Bir önceki Dışişleri Bakanı Hillary Clinton ise önümüzdeki yıllar su savaşları çıkacak derken, öncelikle Ortadoğu ve Kuzey Afrika'yı işaret etmişti.
Bu gazetedeki köşe yazılarımda ve yaptığım çeşitli televizyon programlarımda doğanın bu tehdidine karşı defalarca uyarıda bulundum. Sanırım karıncalar bile değişen iklim koşullarına karşın tedbir alıyordur. Ama bizim siyasi partilerimizin gündeminde yok. Nihayet basın bile uyandı.
Basında yer alan iki haber ile bu kaygımızı noktalayalım:
Prof. Dr. Mikdat Kadıoğlu: "Türkiye'de şehirler arasında su savaşları çıkacak. İstanbul, Edirne ve Kırklareli'nden su isteyecek; ama o şehrin halkı su vermek istemeyecek. Köyler arasında bile su kavgası çıkacak. İnsanlar diğer şehirlere giden su borularını kesecek" (Habertürk Gazetesi)
"Kuraklık nedeni ile buğday, çeltik, yulaf gibi temel ürünlerde kayıp yüzde 40'a ulaştı. Sıcaklıklar sürerse meyve ve fındıkta hasat yüzde 50 düşecek" (Sözcü Gazetesi)
Türkiye'yi bekleyen üç tehdit aynı anda mı tetiklenecek?
1- Kıbrıs'ta görüşmeler başladı.
Yeni Kıbrıs haritasında Türkiye ne kadar taviz veriyor. ABD bu kez doğrudan müdahil oldu. Batı için hedef ne? Önümüzdeki hafta bu konuyu geniş bir bakış açısı ile ele alacağım.
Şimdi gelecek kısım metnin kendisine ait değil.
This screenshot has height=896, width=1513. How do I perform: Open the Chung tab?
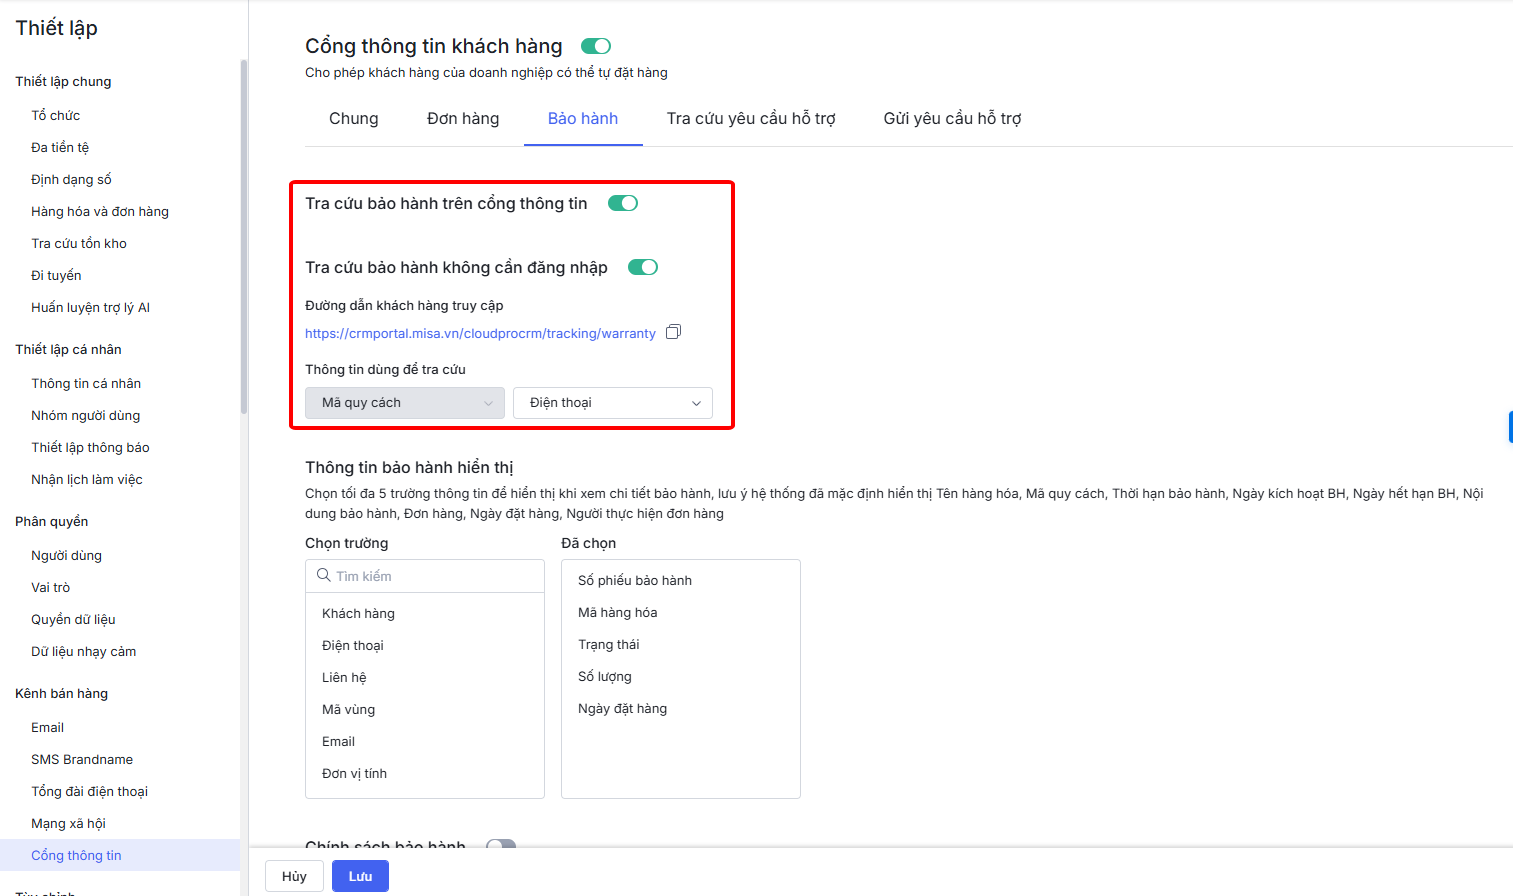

2- Güneydoğu'da bölücü çetelerin özerklik tehditleri
3- Ekonomik kriz
İşte bu üç tehdit aynı anda başlayabilir; çünkü ülkemiz gerek güvenlik güçleri olarak gerekse siyasi olarak en zayıf anında. Partiler de vatandaşta yerel seçimlere odaklanmış. Dış dünyaya ilgi zayıflamış.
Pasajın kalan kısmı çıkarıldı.